-- Opening Marker --

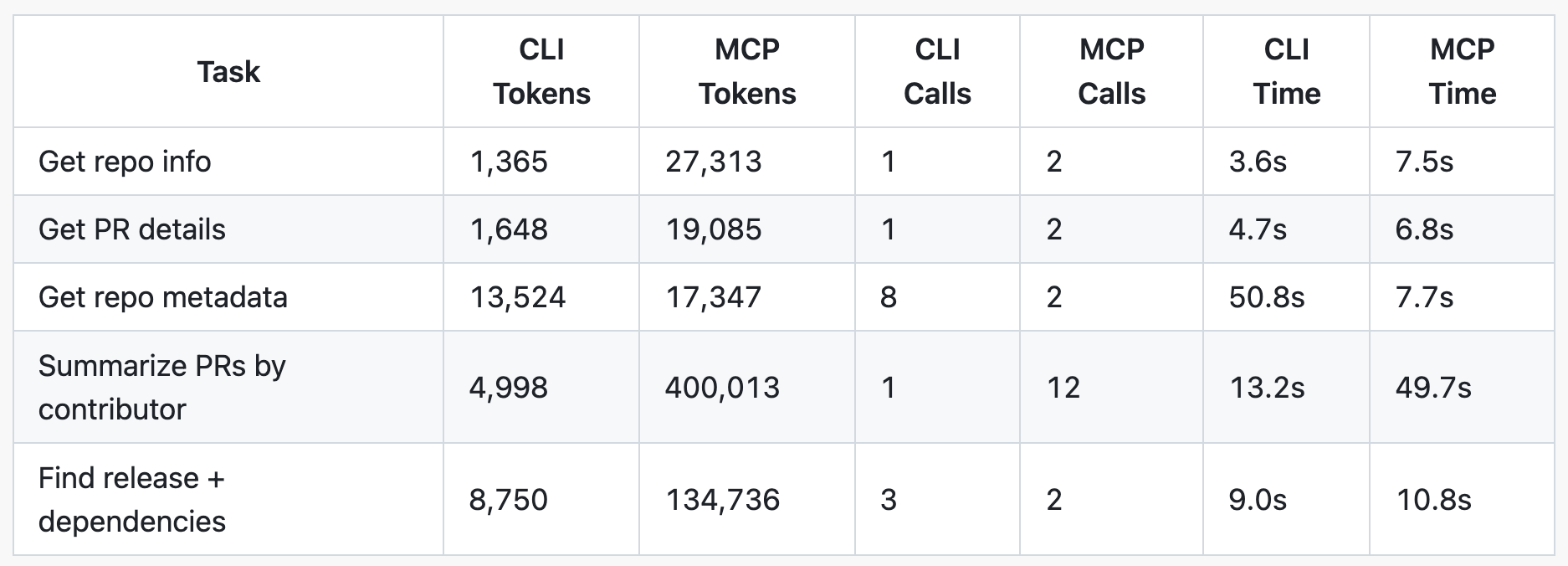Screen dimensions: 1568x566
Task: Click the Get PR details cell
Action: click(132, 229)
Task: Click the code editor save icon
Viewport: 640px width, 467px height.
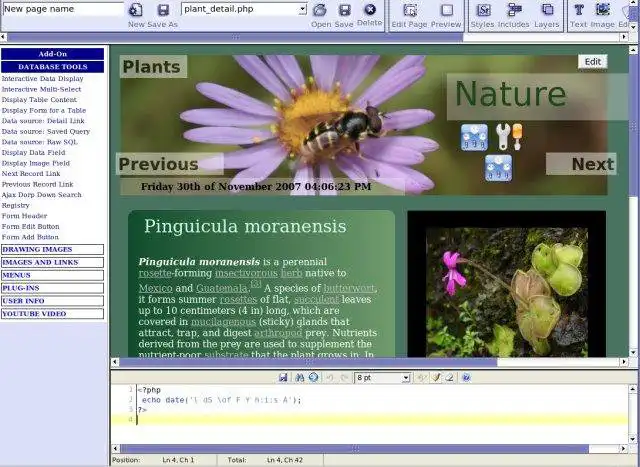Action: point(284,377)
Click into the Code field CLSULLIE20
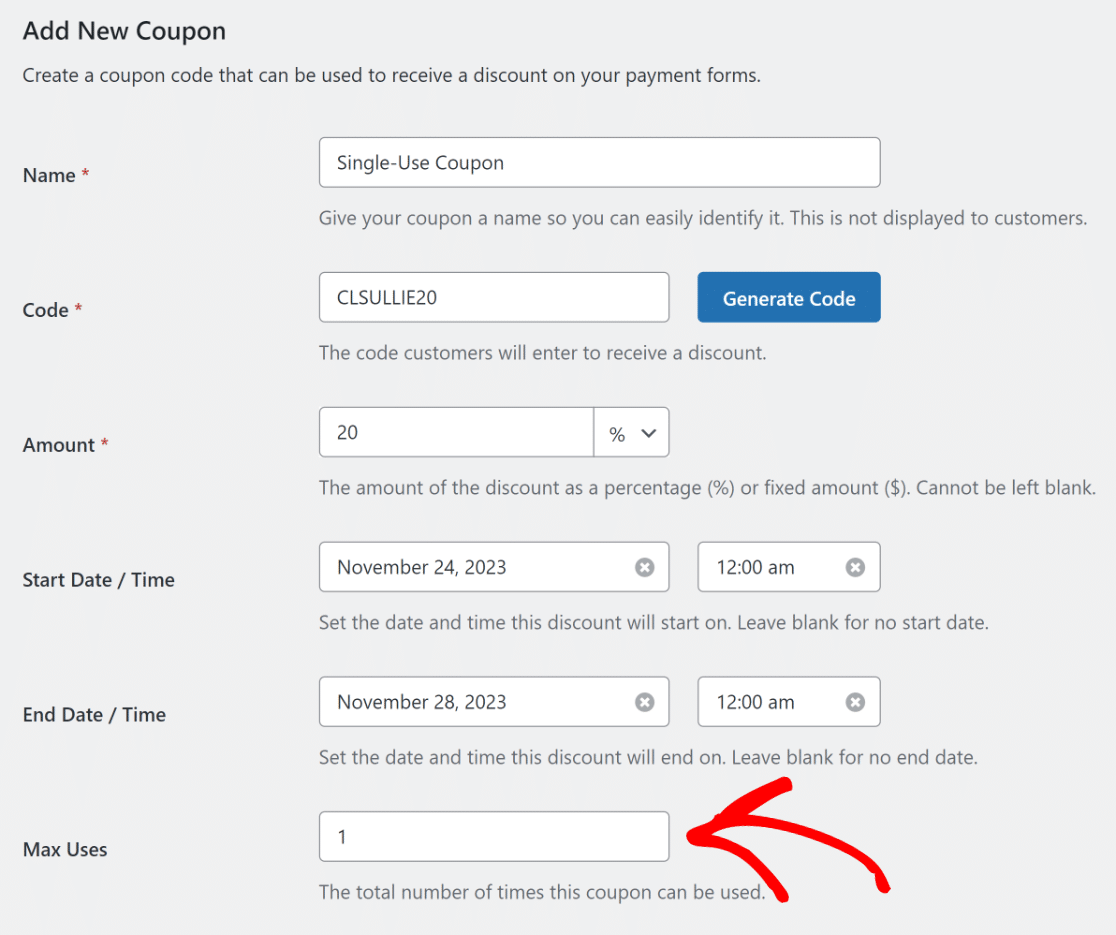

-- Closing Marker --

Every line from the one containing "Task: Click the code editor save icon" through the end of the entries above, both included, should be extracted exactly, with pictures left out.

Task: Click the code editor save icon
Viewport: 640px width, 467px height.
Action: point(284,377)
Click into the Code field CLSULLIE20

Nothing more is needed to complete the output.